At the leadership level, the report highlights a perception gap. While 24% of professionals foresee possible departures, almost half of senior leaders believe meaningful talent pressure is at least three years away. That timing difference can be costly if firms do not adjust training, delivery expectations, and technology access before the labor market responds.
The report also suggests hiring and role acceptance are tied to AI enablement. It says 62% of professionals would consider access to professional-grade AI as a factor in accepting a new role. For those already using such tools, nearly one in three would turn down a role without them.
What “accountability” means for AI in regulated work
The survey positions the issue as more than tool adoption. It argues that in areas where outputs influence legal judgments, regulatory filings, or client advice, the standard for AI performance must be higher than “helpful” or “good enough.”

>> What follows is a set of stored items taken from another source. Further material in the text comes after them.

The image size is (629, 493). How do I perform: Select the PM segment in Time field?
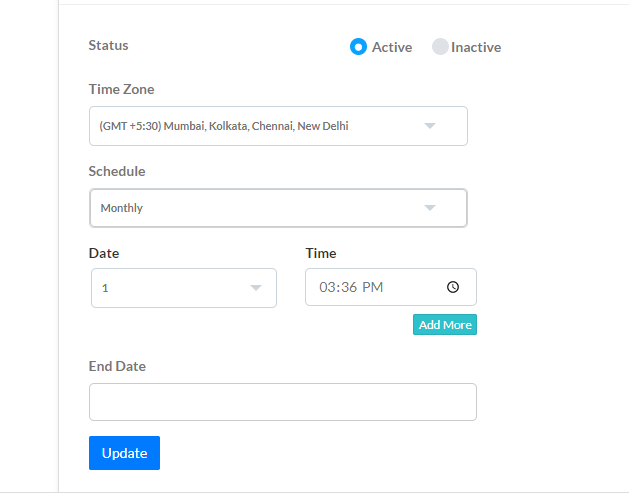pyautogui.click(x=372, y=287)
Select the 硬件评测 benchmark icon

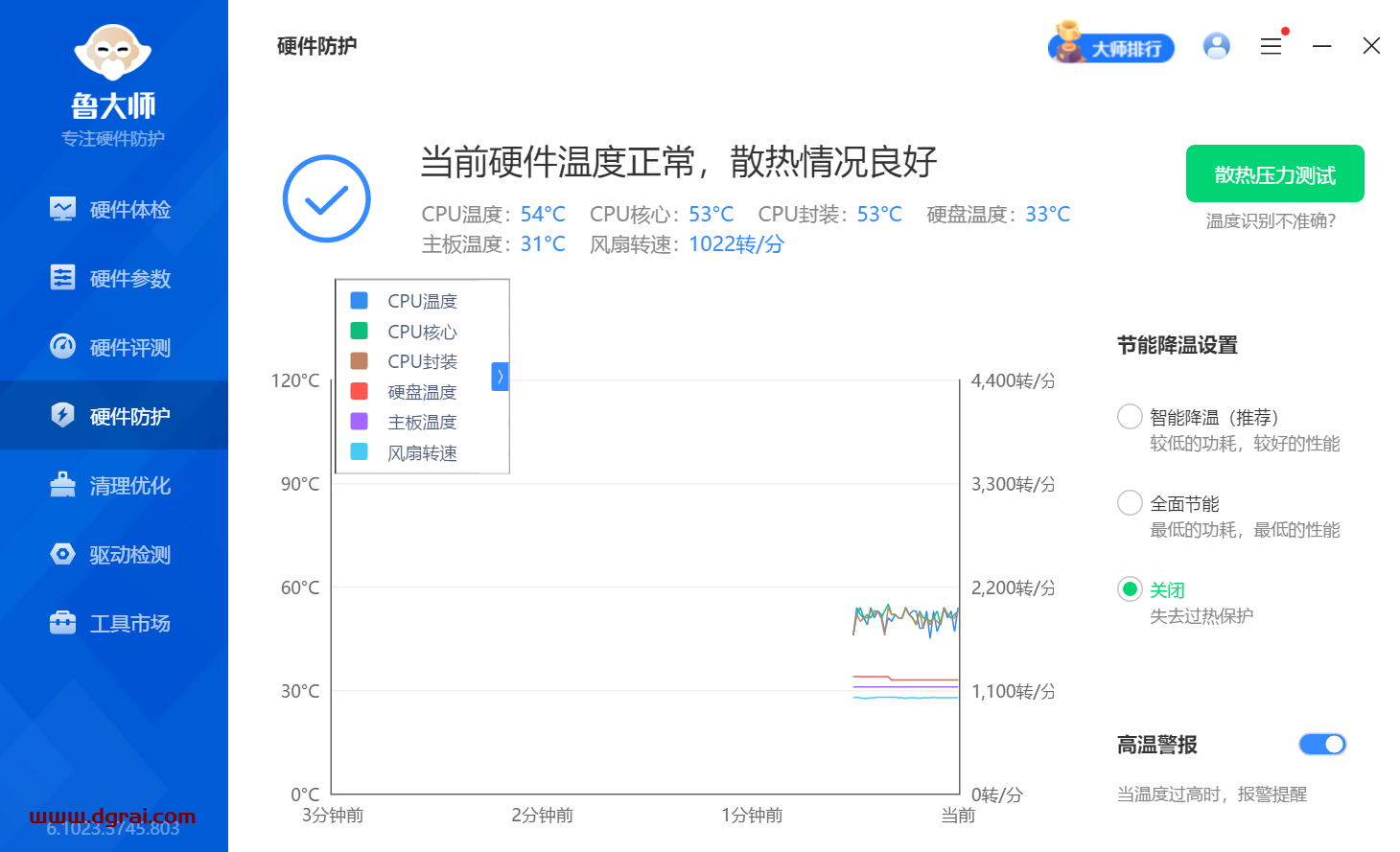point(62,347)
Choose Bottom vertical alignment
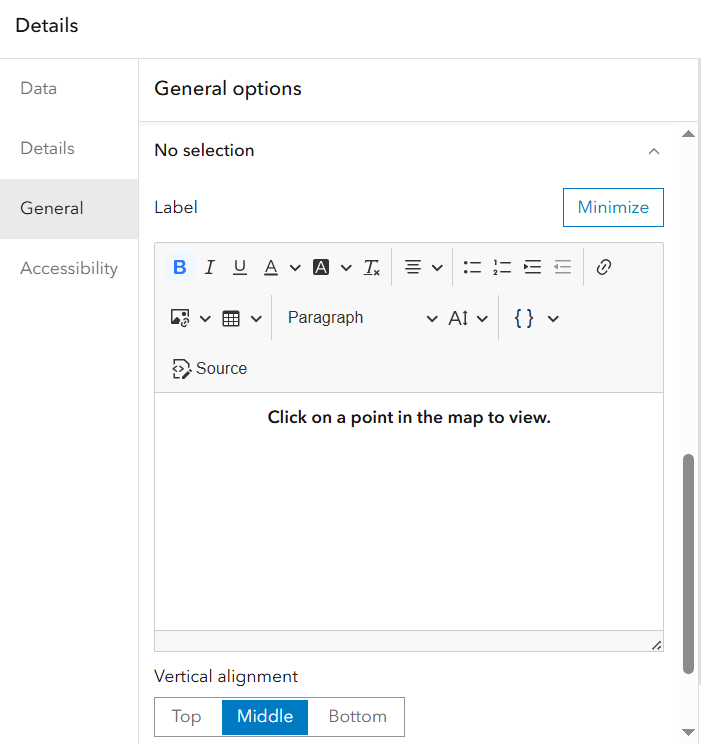 point(357,716)
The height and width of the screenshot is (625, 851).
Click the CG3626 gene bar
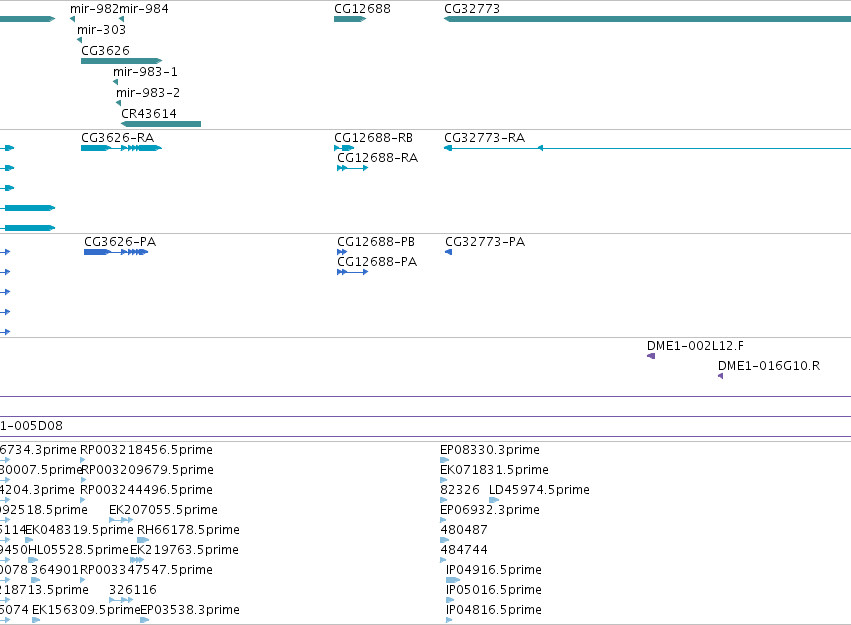[122, 61]
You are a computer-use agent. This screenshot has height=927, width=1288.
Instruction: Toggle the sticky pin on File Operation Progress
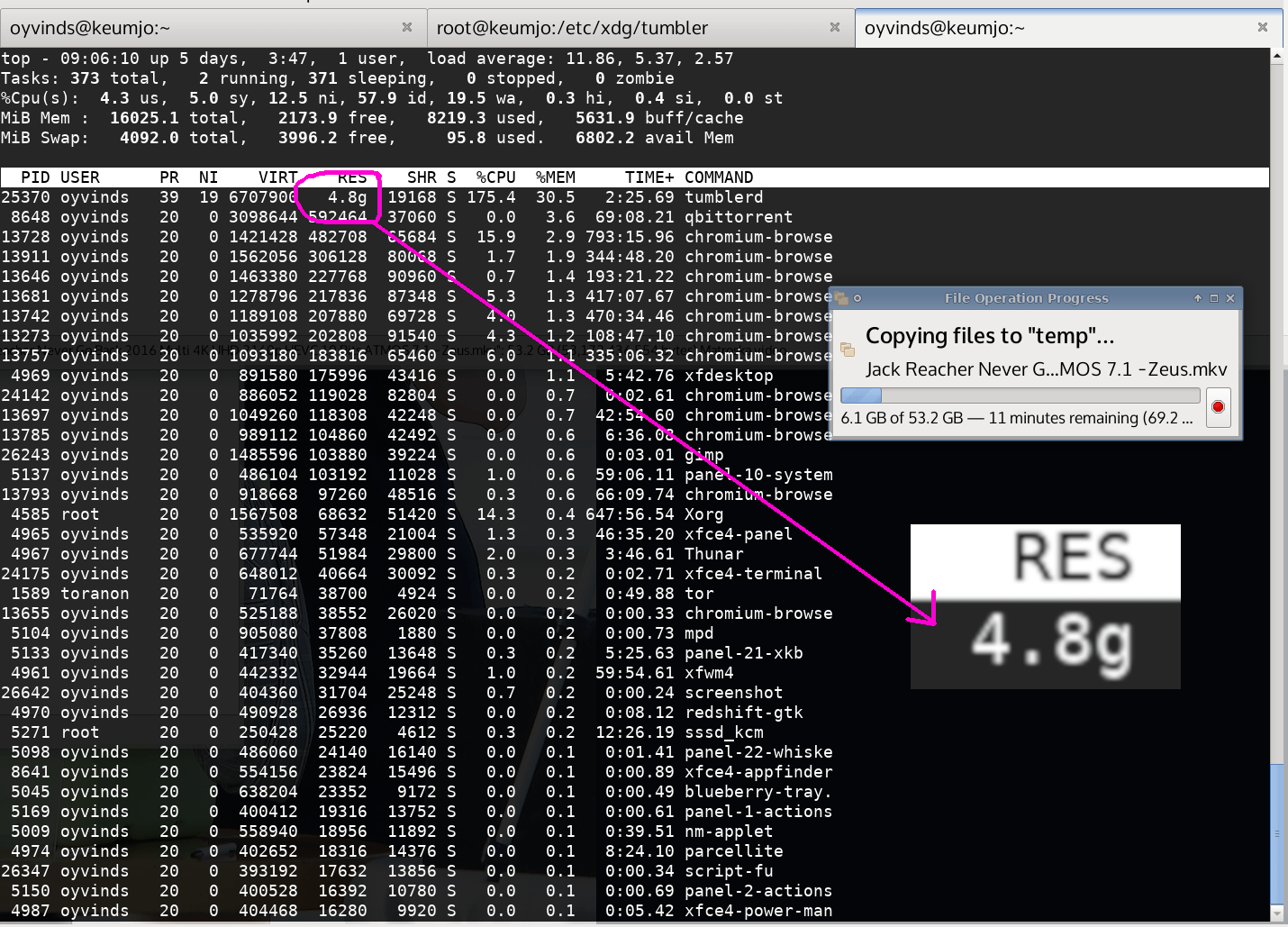[857, 298]
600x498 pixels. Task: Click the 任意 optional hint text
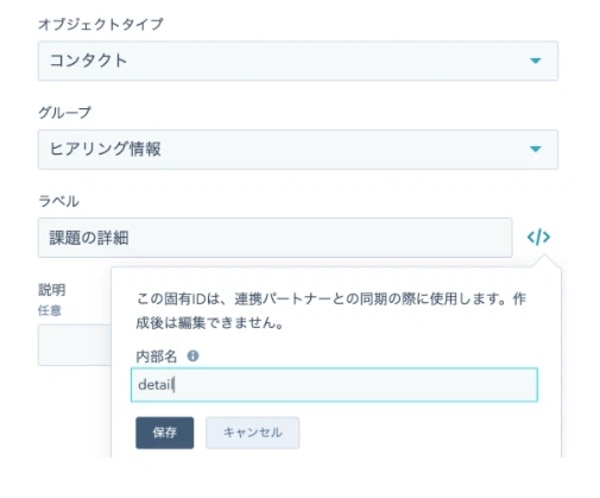49,310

Thomson Reuters links this to a concept it calls “Fiduciary Grade AI,” which it says is designed to be verifiable and supportable, built on authoritative domain content, and paired with privacy and security controls and human support. The report’s role, in this framing, is to emphasize that AI implementation in liability-heavy professions requires accountability mechanisms, not just model access.
Even without accepting the company’s specific branding, the report’s broader message aligns with what many regulated industries are already learning: governance, data handling, output traceability, and workflow integration are central to adoption.
Implications for law, tax, audit, and accounting leaders
For firms planning AI roadmaps, the report points to several priorities implied by the results:
- Operationalize AI, not just pilot it. Respondents report ambitions are not reaching daily workflows, which indicates delivery gaps in process design and change management.
- Close the gap between requirements and tool access. With a large share lacking professional-grade options, organizations may inadvertently push employees toward unsanctioned tools.
- Measure AI-enabled quality improvements. Client expectations are rising, and perceived delivery shortfalls are leading to provider reassessments.
- Treat talent risk as a near-term metric. Professionals contemplating departure suggest AI enablement is becoming part of the employment value proposition.
As AI becomes a baseline expectation across professional workflows, firms will likely be judged less on whether employees use AI, and more on whether organizations can govern it, prove its value, and support it consistently at scale.